Diabetes and menopause, a double challenge
Diabetes and menopause, a double challenge

1. What is diabetes?

Diabetes mellitus includes several related problems due to which the body cannot balance the amount of sugar (specifically glucose) in the blood. Blood glucose provides the necessary energy for the body to deal with the daily activities that a person carries.

The liver converts food consumed by a person into glucose, then glucose is released into the bloodstream. In a healthy individual, blood glucose level is regulated by several hormones, primarily insulin. Insulin is produced by the pancreas that produces other important enzymes that are released into the intestine and helps digestion. Insulin is that that stimulates glucose penetration into body’s cells.

People diagnosed with diabetes either do not produce enough insulin (type 1 diabetes) or insulin is not used properly (type 2 diabetes), or both.

In patients with diabetes, blood glucose cannot move into the cells efficiently so that blood glucose levels remain high. This not only affects the cells that need glucose to release energy, but it also affects certain organs and tissues exposed to high glucose levels.

2. What is menopause?

Menopause is the time in a woman’s life when menstruation and ovulation stop forever. Menopause is considered complete when menstruation has not been shown at all during one year. Although menopause can occur anytime between 40-58 years, the mean age is 51 years.


3. Causes

Natural menopause is a gradual process. The ovaries begin to release smaller amounts of estrogen and other steroid hormones prior to menopause during a phase called perimenopause. When menopause occurs before the age of 40 it is called premature menopause. Premature menopause can settle naturally, but can be influenced by certain factors such as:
– Family history of premature menopause;
– Autoimmune diseases;
– Abnormalities of chromosomes X;
– Medical treatments (pelvic surgery, surgical removal of the ovaries, chemotherapy, pelvic radiotherapy);
– The use of drugs that have low levels of progesterone;
– Smoking.


4. Diabetes and menopause

The menopause can be a challenge for women who suffer from diabetes. Diabetes and menopause can have different effects on the body, including:

– Changes in blood sugar levels. Estrogen and progesterone affect how cells respond to insulin. During menopause, hormonal changes can trigger fluctuations of blood sugar levels. It may be noted that blood sugar levels will be more difficult to control, considering that their variation is less predictable than before menopause.

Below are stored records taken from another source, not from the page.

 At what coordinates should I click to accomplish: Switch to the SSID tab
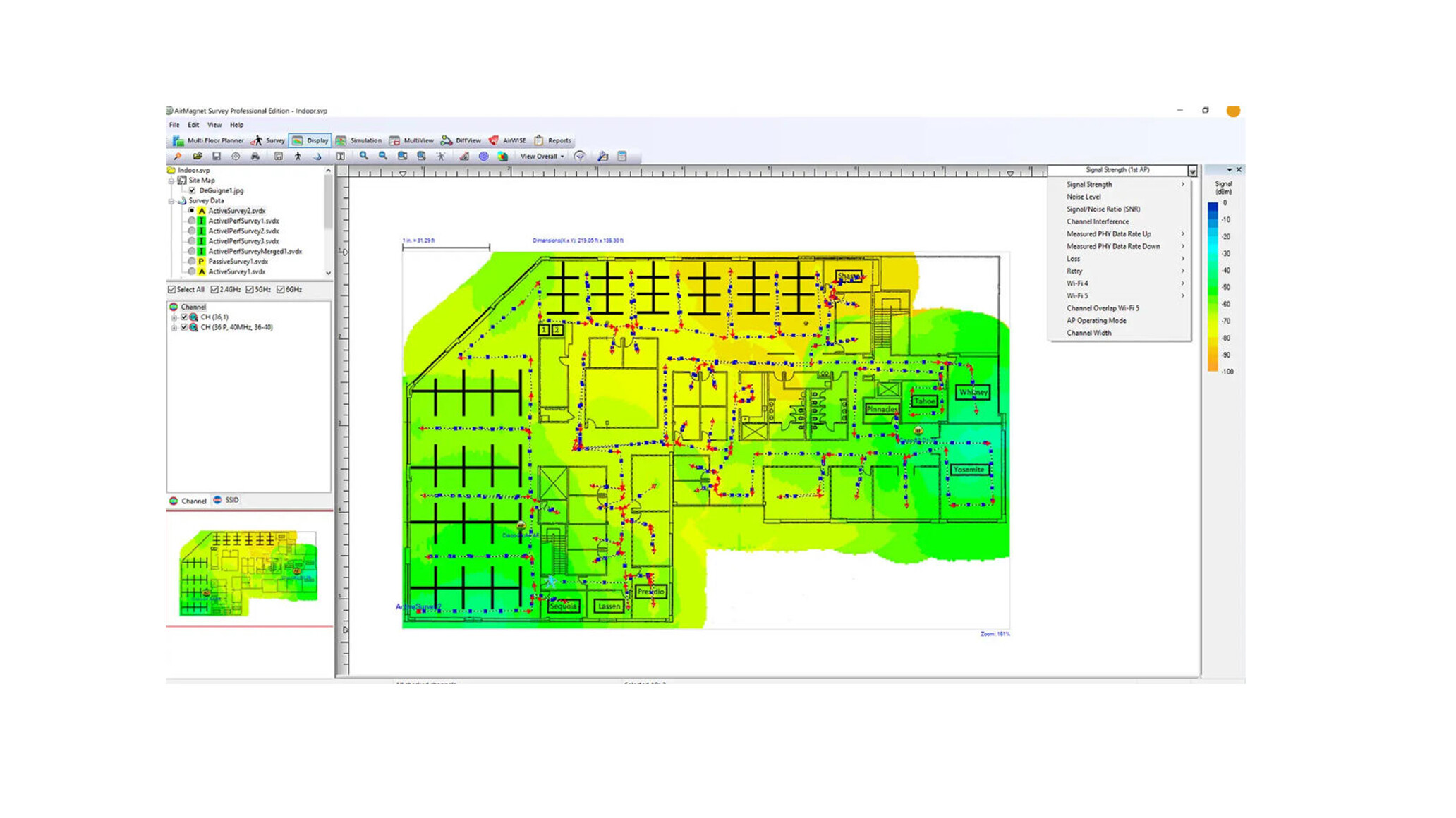point(226,500)
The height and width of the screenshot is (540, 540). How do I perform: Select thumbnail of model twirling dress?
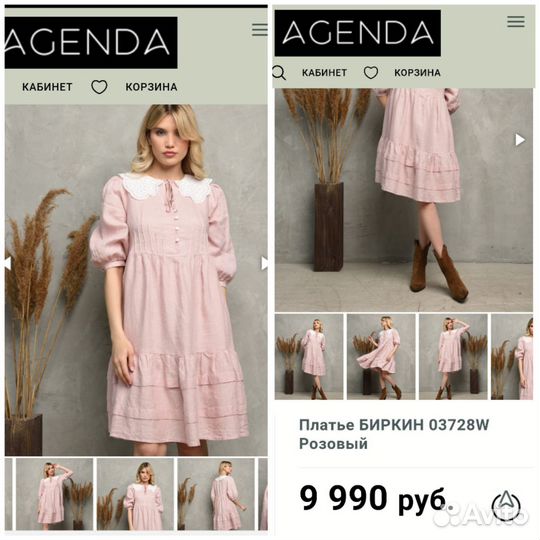[381, 357]
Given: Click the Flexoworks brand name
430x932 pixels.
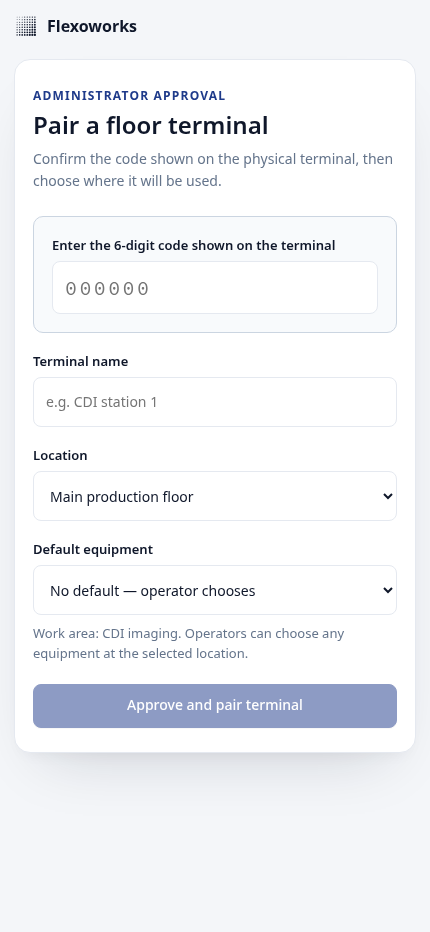Looking at the screenshot, I should click(92, 26).
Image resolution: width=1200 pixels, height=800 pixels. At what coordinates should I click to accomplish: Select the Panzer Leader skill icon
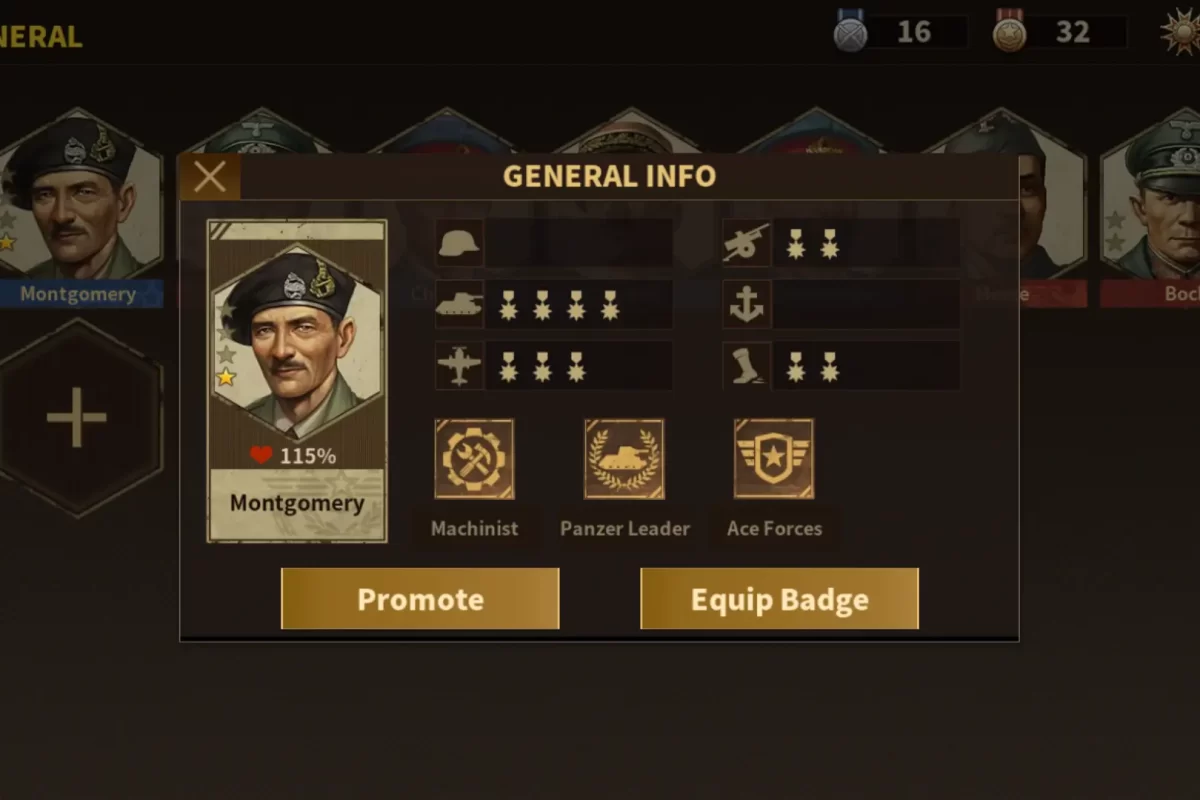click(624, 459)
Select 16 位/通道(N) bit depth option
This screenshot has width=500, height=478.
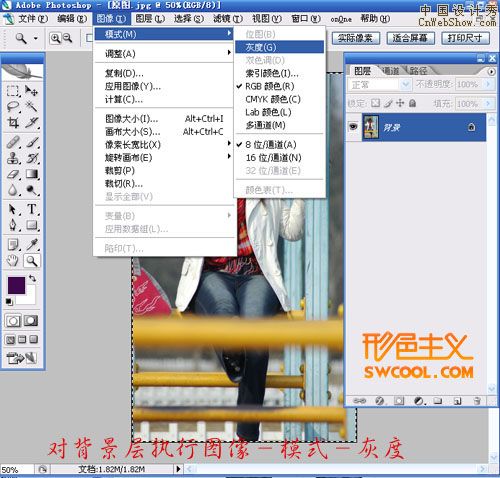pyautogui.click(x=273, y=158)
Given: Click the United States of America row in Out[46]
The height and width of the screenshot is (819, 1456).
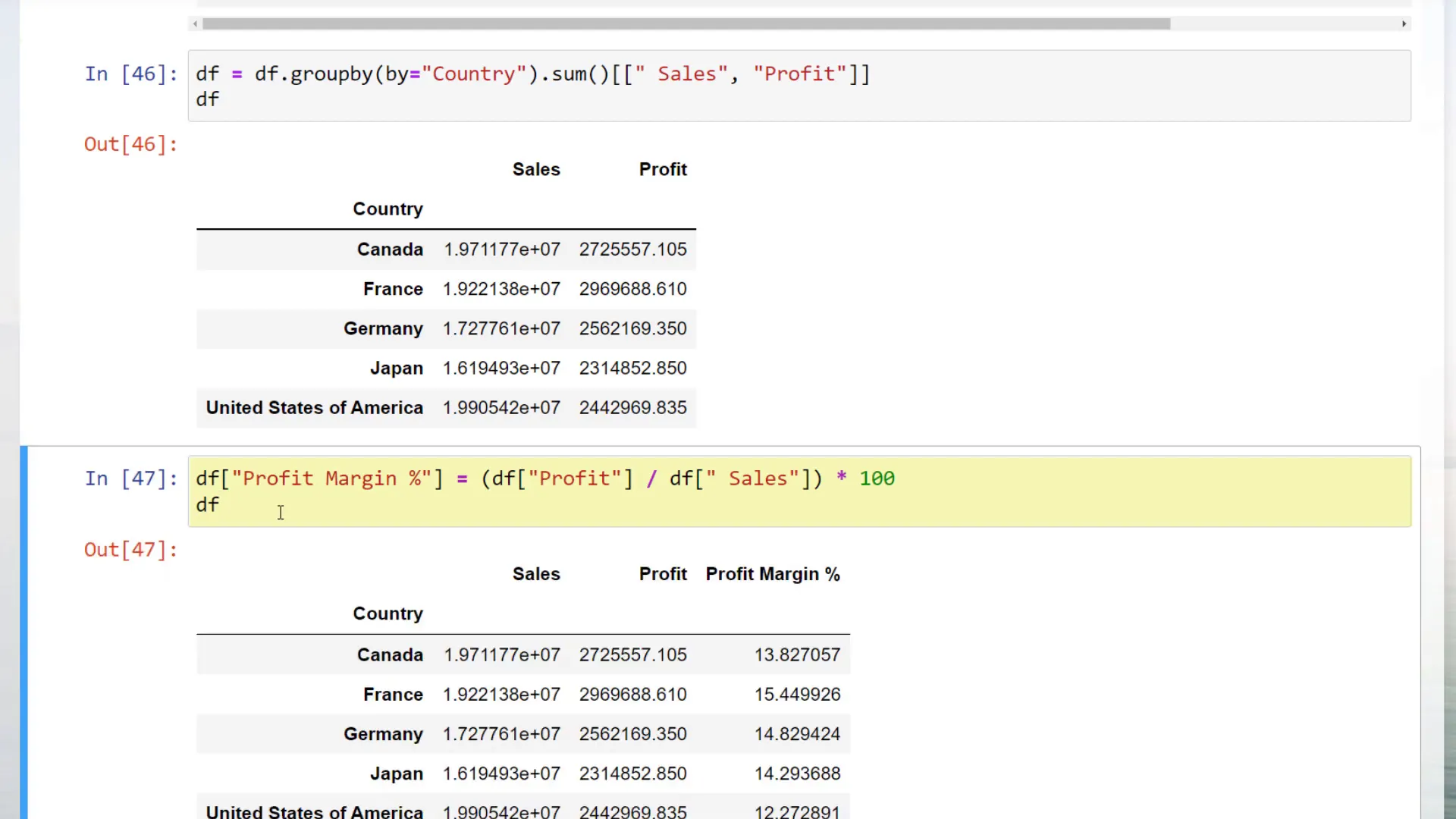Looking at the screenshot, I should 314,408.
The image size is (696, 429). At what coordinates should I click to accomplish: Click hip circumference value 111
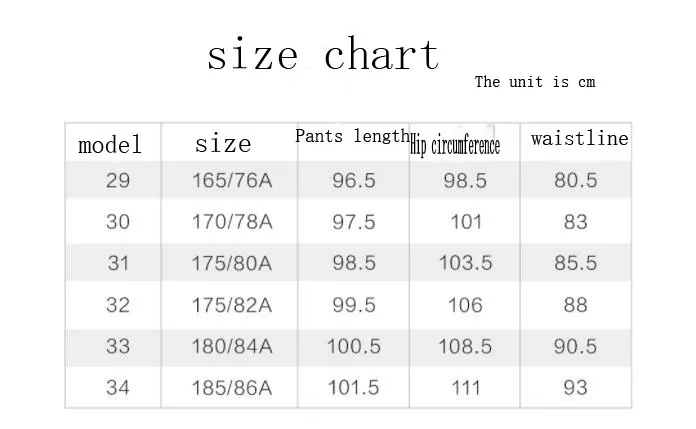point(466,388)
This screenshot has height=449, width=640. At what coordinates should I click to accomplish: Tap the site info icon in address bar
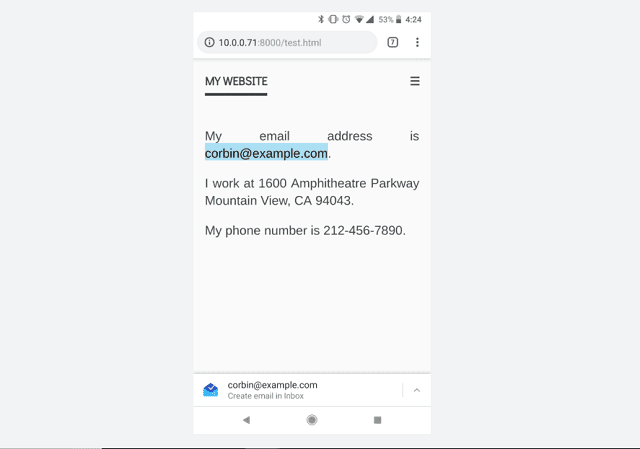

– Weight gain. Some women gain weight during menopause transition period and after the menopause is already installed. This may increase the need for insulin or medication used to treat diabetes.

– Infections. After menopause, when there is a decrease in estrogen is also easier for bacteria and fungi to multiply in the urinary tract and vagina, increasing the risk of infection.

– Sleep disorders. After menopause, due to hot flashes and night sweats some women deal with sleep disorders. Sleep deprivation and fatigue can make blood sugar levels difficult to manage.

– Sexual problems. Diabetes can affect the nerves of existing cells in the vagina. Following this, arousal and orgasm will be more challenging. In addition, vaginal dryness (a common symptom of menopause) may worsen, causing pain during intercourse.


5. What to do

Menopause can make diabetes increasingly difficult to control, but there are a number of steps that can be taken to manage both diabetes and menopause.

– Healthy choices. Healthy eating and regular exercise are very important in the treatment plan for diabetes and can make a woman feel much better after menopause.

– Frequent blood glucose measurements. Glucose will be measured more frequently during menopause, during the day and occasionally at night. It is advisable to keep a journal that will contain blood glucose levels recorded during a period of time and the manifested symptoms. Based on this information, the doctor will decide a personalized treatment plan. In addition, the specialist may recommend regular testing of glycosylated hemoglobin (A1C) to determine the average blood sugar over a period of time (several months before the test).

– Changing diabetes regimen. If the average blood sugar increases may need to reduce or increase medication dosage for diabetes or be included in a new drug regimen (especially if there is a weight increase or a decrease of the individual frequency of activities).

– Medications to reduce cholesterol levels. People who suffer from diabetes have an increased risk of cardiovascular disease and the risks increase even more after menopause. For this threat to be reduced, it will eat healthy foods and will exercise regularly. The doctor may also recommend including drugs that will keep control of cholesterol.

– Treatment for menopausal symptoms relief. When there are hot flashes, vaginal dryness, decreased sexual response or specific manifestations of menopause, every woman should know that there is treatment to relieve these symptoms. The doctor may recommend the use of vaginal lubricants to restore vaginal moisture or vaginal estrogen therapy for the treatment of inflammation and vaginal wall thinning (vaginal atrophy). For some women, hormone therapy may be an option.